Def Manhattan (vec1, vec2): npvec1, npvec2 = np.array (vec1), np.array (vec2) return np.abs (npvec1-npvec2). Sum () # Manhattan_Distance,4. Chebyshev distance

Have you ever played chess? The king can move to any of the eight adjacent squares with one step. So how many steps does it take for the king to walk from the lattice (x1jiny1) to the lattice (x2jiny2)? Try to walk by yourself. You will find that the minimum number of steps is always max (| x2-x1 |, | y2-y1 |). There is a similar distance measurement called Chebyshev distance.

Def Chebyshev (vec1, vec2): npvec1, npvec2 = np.array (vec1), np.array (vec2) return max (np.abs (npvec1-npvec2)) # Chebyshev_Distance5. Minkowski distance

Min's distance is not a kind of distance, but a definition of a group of distances.

#! / usr/bin/env python from math import*from decimal import Decimal def nth_root (value,n_root): root_value=1/float (n_root) return round (Decimal (value) * * Decimal (root_value), 3) def minkowski_distance (XLECHERE): return nth_root (pow (abs (aMub), p_value) for aPerry b in zip (XMague y), p_value) print (minkowski_distance) -1], 3)) 6. Standardized Euclidean distance

Standardized Euclidean distance is an improved scheme aiming at the shortcomings of simple Euclidean distance. The idea of standard Euclidean distance: since the distribution of each dimensional component of the data is different, all right! Let me first "standardize" each component to mean and variance.

Def Standardized_Euclidean (vec1,vec2,v): from scipy import spatial npvec = np.array ([np.array (vec1), np.array (vec2)]) return spatial.distance.pdist (npvec, 'seuclidean', V=None) # Standardized Euclidean distance# http://blog.csdn.net/jinzhichaoshuiping/article/details/510194737. Def Mahalanobis (vec1, vec2): npvec1, npvec2 = np.array (vec1), np.array (vec2) npvec = np.array ([npvec1, npvec2]) sub = npvec.T [0]-npvec.T [1] inv_sub = np.linalg.inv (np.cov (npvec1, npvec2)) return math.sqrt (np.dot (inv_sub, sub) .dot (sub.T)) # MahalanobisDistance8. Edit distance def Edit_distance_str (str1, str2): import Levenshtein edit_distance_distance = Levenshtein.distance (str1, str2) similarity = 1-(edit_distance_distance/max (len (str1), len (str2) return {'Distance': edit_distance_distance,' Similarity': similarity} # Levenshtein distance

Where the input data is two arrays of the same dimension

After reading this, the article "case Analysis of string similarity in Python" has been introduced. If you want to master the knowledge points of this article, you still need to practice and use it yourself. If you want to know more about related articles, please follow the industry information channel.

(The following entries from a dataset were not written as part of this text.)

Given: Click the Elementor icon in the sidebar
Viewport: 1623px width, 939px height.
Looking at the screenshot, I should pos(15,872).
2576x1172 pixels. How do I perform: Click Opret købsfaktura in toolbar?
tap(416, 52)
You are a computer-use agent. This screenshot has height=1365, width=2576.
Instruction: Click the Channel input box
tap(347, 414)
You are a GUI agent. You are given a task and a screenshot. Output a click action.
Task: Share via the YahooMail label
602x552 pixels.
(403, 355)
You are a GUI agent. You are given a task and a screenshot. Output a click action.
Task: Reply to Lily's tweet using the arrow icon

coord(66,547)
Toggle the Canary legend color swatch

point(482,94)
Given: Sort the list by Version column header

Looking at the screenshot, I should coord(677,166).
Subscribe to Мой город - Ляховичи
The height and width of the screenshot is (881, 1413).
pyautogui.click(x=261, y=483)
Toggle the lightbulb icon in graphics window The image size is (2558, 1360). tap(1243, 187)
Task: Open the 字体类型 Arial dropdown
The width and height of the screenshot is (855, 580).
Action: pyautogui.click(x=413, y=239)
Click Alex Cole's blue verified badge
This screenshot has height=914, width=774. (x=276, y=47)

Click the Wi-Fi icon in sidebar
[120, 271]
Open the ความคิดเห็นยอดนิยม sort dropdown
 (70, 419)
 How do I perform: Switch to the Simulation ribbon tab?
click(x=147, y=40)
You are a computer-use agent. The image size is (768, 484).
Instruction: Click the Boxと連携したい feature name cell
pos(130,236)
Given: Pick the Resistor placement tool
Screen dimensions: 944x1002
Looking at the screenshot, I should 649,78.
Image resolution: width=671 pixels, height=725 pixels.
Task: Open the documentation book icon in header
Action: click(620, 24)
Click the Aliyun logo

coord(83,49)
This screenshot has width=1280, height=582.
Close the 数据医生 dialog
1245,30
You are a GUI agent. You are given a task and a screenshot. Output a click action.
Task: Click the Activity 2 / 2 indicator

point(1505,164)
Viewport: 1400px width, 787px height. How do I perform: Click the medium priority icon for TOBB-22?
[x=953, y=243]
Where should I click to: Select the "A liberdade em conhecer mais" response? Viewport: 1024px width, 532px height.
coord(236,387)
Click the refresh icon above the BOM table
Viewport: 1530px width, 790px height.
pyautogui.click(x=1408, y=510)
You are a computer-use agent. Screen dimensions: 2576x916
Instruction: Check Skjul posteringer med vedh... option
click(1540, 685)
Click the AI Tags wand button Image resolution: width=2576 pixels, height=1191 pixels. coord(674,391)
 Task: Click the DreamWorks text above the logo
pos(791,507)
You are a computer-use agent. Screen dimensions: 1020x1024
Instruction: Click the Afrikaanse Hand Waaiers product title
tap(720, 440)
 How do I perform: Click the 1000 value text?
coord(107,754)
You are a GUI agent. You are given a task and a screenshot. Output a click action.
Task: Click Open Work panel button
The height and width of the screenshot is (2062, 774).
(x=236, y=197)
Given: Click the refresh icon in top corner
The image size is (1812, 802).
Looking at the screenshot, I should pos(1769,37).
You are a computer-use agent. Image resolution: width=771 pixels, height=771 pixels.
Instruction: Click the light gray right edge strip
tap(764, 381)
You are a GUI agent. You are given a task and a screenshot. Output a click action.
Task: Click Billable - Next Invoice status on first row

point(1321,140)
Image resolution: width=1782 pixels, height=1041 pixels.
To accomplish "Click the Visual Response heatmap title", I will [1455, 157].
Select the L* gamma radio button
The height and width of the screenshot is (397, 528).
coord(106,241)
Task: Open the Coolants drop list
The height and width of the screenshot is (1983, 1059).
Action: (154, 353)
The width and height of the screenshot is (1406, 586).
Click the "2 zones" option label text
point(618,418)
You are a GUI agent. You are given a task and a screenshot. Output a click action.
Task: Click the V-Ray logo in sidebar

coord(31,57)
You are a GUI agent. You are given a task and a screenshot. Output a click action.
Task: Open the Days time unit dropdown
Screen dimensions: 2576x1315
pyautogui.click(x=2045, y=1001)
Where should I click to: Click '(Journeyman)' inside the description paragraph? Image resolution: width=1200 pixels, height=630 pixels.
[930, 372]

Welcome to subscribe "Shulou Technology Information " to get latest news, interesting things and hot topics in the IT industry, and controls the hottest and latest Internet news, technology news and IT industry trends.

*The comments in the above article only represent the author's personal views and do not represent the views and positions of this website. If you have more insights, please feel free to contribute and share.